In particular, when $K=\mathbf{Q}$, we get that $\sum_{p} \frac{1}{p^s} = \log\frac{1}{s-1} + O(1)$ as $s\downarrow 1$.

Now suppose that $k$ is a number field with the property that all but finitely many rational primes $p$ have a degree $1$ prime $\mathfrak{p}$ of $\mathcal{O}_k$ lying above them. Applying the result of the first paragraph to this $k$, we see that $$ \log \frac{1}{s-1} \sim \log \zeta_k(s) = \sum_{p} \frac{n(p)}{p^s} + O(1)\geq \sum_{p} \frac{1}{p^s} + O(1) \sim \log \frac{1}{s-1}. $$ Hence, $$ \sum_{p:~n(p)>1}\frac{n(p)-1}{p^s} = o\left(\log\frac{1}{s-1}\right), $$ as $s\downarrow 1$. Consequently, $$ \sum_{p:~n(p)>1}\frac{1}{p^s} = o\left(\log\frac{1}{s-1}\right). $$ That is, the (Dirichlet) density of primes $p$ having more than one degree one prime ideal above them must be zero.

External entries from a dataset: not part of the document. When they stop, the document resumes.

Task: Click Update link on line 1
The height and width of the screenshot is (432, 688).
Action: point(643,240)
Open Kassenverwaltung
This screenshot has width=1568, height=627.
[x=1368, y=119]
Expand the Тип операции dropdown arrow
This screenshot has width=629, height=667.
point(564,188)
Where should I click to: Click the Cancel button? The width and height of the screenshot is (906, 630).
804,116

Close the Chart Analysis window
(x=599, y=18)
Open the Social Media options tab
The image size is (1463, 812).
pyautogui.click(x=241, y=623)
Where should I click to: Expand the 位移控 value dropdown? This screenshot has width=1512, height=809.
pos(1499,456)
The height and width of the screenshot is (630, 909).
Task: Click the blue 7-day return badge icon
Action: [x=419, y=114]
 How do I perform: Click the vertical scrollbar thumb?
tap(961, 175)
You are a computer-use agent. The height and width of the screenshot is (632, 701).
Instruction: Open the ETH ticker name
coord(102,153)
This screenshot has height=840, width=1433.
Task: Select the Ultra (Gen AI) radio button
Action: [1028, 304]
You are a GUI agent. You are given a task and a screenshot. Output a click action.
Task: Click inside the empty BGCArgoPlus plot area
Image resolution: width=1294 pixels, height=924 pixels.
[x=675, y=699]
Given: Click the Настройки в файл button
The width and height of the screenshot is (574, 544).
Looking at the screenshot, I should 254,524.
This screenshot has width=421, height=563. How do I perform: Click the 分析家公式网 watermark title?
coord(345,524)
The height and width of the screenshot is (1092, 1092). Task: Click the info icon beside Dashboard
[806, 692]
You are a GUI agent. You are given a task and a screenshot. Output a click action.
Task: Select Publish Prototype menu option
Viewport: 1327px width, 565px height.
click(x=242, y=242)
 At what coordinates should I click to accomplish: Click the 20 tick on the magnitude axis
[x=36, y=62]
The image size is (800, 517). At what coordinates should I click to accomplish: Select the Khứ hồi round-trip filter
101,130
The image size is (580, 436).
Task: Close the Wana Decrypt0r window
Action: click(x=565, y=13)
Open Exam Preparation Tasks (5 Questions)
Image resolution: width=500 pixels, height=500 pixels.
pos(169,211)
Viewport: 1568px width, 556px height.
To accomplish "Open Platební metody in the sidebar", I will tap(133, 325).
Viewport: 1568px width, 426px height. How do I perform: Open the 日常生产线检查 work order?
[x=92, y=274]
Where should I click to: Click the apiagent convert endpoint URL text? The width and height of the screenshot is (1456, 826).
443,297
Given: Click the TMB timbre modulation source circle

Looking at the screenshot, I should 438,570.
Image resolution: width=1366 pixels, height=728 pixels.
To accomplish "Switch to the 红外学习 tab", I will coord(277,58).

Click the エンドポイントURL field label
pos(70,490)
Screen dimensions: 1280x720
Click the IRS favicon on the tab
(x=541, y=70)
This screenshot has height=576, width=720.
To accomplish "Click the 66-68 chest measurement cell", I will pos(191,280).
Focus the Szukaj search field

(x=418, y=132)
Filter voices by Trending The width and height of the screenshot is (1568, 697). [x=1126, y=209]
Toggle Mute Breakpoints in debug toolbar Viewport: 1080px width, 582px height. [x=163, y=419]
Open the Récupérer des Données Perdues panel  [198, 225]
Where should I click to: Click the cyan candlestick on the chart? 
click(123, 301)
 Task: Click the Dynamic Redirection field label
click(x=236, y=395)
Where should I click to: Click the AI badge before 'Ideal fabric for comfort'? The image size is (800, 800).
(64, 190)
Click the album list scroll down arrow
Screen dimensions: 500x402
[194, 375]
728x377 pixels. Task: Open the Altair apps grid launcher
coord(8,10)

But unless $[k:\mathbf{Q}] = 1$, this contradicts that a positive proportion of rational primes split completely in $k$. (It is in this final step that $n > 1$ is important.)

It might seem that I smuggled in Chebotarev to say that a positive proportion of rational primes split in $k$. But no, this follows again from the result in the first paragraph, now with $K$ taken as the Galois closure of $k/\mathbf{Q}$.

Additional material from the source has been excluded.